Malkani, who was born in West London, is a journalist for the Financial Times. He talks with Scott Simon about the novel, which he completed not long after the terrorist bombings on the London Underground last July.

Excerpt: 'Londonstani'

Londonstani

Warning: The following excerpt contains material that may be objectionable to some readers.

— A paki is someone who comes from Pakistan. Us bredrens who don't come from Pakistan can still b call'd paki by other bredrens if it means we can call dem paki in return. But u people ain't allow'd 2 join in, u get me?

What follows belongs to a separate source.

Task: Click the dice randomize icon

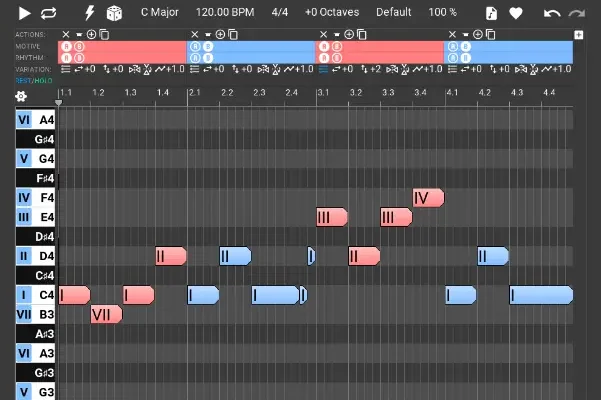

All a this s*** was just academic a course. Firstly, Hardjit's thesis, though it was what Mr Ashwood'd call internally coherent, it failed to recognize the universality a the word Nigga compared with the word paki. De-poncified, this means many Hindus an Sikhs'd spit blood if they ever got linked to anything to do with Pakistan. Indians are just too racist to use the word paki. Secondly, the white kid couldn't call no one a paki no more with his mouth all cut up. It was still bleeding in little bursts, thick gobfulls droppin onto the concrete floor like he was slowly pukin up blood or somes***. It made me feel like pukin up myself (the samosas an a can a Coke we got at the college canteen at breaktime). The blood trickled differently down his chin than down his cheeks. A closer look showed me that was cos he'd got this really short goatee beard that I hadn't noticed before. What's the point in havin a goatee if it's so blonde no-one can even see it unless your face is covered in blood? Amit'd always said goras couldn't ever get their facial hair right. If it weren't too blonde, it was too curly or too bum fluffy or just too gimpy-shaped. One time he said that they looked like batty boys when they had facial hair an baby boys when they din't. I told him I thought he was being racist. He goes to me it was the exact same thing as sayin black guys were good at growin dreadlocks but crap at growin ponytails. Amit probly had the wikidest facial hair in the whole a Hounslow, better than Hardjit's even. Thin heavy lines a carefully-shaped, short, unstraggly black hair that from far back looked like it'd been drawn on with a felt-tip pen. Anyway, even if it was possible for a gora to have ungay facial hair, the gora in front a us now looked like he'd shaved himself with a chainsaw.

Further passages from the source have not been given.